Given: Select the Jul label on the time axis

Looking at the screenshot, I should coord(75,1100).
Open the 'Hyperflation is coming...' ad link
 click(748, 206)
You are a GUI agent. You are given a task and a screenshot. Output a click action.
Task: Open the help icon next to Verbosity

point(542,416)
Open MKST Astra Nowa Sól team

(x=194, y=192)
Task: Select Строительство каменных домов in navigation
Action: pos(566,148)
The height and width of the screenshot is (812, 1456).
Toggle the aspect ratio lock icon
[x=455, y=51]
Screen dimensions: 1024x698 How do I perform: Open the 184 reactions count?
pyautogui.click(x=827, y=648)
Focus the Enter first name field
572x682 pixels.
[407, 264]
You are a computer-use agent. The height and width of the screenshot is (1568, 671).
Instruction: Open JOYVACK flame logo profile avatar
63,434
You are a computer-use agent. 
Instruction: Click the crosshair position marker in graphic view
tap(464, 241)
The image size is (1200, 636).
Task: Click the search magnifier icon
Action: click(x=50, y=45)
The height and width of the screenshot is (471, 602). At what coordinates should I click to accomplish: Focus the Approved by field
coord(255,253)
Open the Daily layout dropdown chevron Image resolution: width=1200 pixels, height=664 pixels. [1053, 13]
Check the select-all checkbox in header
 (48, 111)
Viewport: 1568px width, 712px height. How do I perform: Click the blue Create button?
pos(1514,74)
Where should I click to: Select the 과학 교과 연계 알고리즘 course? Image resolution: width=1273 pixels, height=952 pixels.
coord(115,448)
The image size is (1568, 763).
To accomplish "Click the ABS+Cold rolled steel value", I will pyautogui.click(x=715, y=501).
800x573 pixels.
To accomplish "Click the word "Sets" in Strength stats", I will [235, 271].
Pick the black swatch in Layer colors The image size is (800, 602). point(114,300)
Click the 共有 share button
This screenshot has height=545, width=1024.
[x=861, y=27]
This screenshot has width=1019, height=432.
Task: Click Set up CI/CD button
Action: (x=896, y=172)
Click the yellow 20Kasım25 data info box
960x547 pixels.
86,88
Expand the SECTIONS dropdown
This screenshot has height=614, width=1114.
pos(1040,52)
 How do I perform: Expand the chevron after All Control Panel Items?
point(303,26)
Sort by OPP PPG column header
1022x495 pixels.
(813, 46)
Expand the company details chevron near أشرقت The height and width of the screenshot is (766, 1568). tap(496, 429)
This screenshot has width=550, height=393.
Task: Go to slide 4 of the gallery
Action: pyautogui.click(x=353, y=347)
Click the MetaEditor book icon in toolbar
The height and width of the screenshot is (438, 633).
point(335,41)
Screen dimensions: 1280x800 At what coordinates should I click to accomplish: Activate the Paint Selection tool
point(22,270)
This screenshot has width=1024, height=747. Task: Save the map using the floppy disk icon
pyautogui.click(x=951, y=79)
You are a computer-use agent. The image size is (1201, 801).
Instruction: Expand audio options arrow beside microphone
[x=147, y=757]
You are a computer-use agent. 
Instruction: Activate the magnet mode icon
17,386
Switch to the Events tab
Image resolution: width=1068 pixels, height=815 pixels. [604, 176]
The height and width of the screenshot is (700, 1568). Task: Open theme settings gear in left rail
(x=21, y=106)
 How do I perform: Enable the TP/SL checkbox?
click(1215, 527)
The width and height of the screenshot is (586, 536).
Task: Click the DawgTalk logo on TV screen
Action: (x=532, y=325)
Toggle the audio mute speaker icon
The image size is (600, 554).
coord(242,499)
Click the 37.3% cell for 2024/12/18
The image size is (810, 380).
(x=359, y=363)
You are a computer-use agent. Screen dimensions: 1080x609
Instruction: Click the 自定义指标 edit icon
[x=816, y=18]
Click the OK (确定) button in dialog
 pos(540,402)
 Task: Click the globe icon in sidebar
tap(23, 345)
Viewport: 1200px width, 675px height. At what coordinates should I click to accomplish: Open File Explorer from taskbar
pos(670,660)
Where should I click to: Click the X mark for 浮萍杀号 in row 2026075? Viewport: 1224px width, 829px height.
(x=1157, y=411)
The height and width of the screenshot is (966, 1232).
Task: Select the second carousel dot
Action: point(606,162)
────────────────────
Your assignment
Send back an exact copy of only the lines from the line with "Open the 'Hyperflation is coming...' ad link" up to and including the line with "You are a computer-use agent. The height" in the data above.

Exercise output
Open the 'Hyperflation is coming...' ad link
 click(748, 206)
You are a GUI agent. You are given a task and a screenshot. Output a click action.
Task: Open the help icon next to Verbosity

point(542,416)
Open MKST Astra Nowa Sól team

(x=194, y=192)
Task: Select Строительство каменных домов in navigation
Action: pos(566,148)
The height and width of the screenshot is (812, 1456).
Toggle the aspect ratio lock icon
[x=455, y=51]
Screen dimensions: 1024x698 How do I perform: Open the 184 reactions count?
pyautogui.click(x=827, y=648)
Focus the Enter first name field
572x682 pixels.
[407, 264]
You are a computer-use agent. The height and width of the screenshot is (1568, 671).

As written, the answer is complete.